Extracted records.
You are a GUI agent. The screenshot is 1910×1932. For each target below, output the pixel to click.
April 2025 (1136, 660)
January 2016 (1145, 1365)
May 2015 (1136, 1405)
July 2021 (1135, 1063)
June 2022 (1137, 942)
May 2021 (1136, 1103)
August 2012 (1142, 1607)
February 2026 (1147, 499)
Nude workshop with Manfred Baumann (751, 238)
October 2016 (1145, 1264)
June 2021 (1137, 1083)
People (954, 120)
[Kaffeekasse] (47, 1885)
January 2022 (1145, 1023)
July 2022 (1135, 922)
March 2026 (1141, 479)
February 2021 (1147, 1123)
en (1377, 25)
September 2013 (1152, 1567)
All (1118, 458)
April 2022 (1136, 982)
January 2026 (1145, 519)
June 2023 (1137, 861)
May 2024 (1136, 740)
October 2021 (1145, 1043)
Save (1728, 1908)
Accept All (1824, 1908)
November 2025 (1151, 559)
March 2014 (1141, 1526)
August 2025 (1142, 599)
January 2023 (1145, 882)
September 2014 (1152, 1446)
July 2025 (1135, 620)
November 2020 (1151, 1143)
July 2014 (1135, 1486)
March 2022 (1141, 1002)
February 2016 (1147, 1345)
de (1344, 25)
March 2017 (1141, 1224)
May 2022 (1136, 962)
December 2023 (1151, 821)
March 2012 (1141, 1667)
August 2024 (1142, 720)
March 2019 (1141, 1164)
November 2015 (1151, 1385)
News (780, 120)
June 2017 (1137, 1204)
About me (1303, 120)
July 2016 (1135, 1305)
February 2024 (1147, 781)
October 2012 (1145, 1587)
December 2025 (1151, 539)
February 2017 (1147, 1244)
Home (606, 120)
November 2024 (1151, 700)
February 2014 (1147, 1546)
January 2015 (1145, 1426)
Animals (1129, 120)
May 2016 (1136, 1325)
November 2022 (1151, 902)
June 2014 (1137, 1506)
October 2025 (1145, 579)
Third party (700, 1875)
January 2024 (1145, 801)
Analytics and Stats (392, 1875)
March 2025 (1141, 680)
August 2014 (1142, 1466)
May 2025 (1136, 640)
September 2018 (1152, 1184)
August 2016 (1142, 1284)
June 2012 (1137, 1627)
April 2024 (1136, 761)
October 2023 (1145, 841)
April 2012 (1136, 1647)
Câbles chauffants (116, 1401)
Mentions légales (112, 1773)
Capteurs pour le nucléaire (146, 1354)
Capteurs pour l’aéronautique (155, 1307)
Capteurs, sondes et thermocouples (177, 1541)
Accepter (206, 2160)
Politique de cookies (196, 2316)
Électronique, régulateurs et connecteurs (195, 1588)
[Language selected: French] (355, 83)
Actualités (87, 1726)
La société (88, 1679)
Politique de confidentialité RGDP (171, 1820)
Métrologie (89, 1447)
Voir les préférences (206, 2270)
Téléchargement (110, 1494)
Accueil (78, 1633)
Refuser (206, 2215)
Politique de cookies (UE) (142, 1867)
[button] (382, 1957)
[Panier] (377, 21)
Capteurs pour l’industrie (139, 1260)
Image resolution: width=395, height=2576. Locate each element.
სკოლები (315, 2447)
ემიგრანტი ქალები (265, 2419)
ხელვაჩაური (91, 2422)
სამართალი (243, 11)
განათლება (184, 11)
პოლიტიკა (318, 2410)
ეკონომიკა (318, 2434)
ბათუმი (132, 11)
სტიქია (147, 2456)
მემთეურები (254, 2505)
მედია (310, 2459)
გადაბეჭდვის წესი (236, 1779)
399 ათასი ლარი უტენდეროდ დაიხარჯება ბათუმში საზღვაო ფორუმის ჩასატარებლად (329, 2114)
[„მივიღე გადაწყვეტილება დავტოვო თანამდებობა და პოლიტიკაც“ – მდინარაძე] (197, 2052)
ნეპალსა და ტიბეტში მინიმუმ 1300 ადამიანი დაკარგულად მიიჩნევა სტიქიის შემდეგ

WHAT IS REQUIRED. Return, exactly, the lines from the first line of the records above to the line containing "October 2021 (1145, 1043)", both included.

WRITTEN ANSWER.
You are a GUI agent. The screenshot is 1910×1932. For each target below, output the pixel to click.
April 2025 (1136, 660)
January 2016 (1145, 1365)
May 2015 (1136, 1405)
July 2021 (1135, 1063)
June 2022 (1137, 942)
May 2021 (1136, 1103)
August 2012 (1142, 1607)
February 2026 (1147, 499)
Nude workshop with Manfred Baumann (751, 238)
October 2016 (1145, 1264)
June 2021 (1137, 1083)
People (954, 120)
[Kaffeekasse] (47, 1885)
January 2022 (1145, 1023)
July 2022 (1135, 922)
March 2026 (1141, 479)
February 2021 (1147, 1123)
en (1377, 25)
September 2013 (1152, 1567)
All (1118, 458)
April 2022 (1136, 982)
January 2026 (1145, 519)
June 2023 (1137, 861)
May 2024 (1136, 740)
October 2021 (1145, 1043)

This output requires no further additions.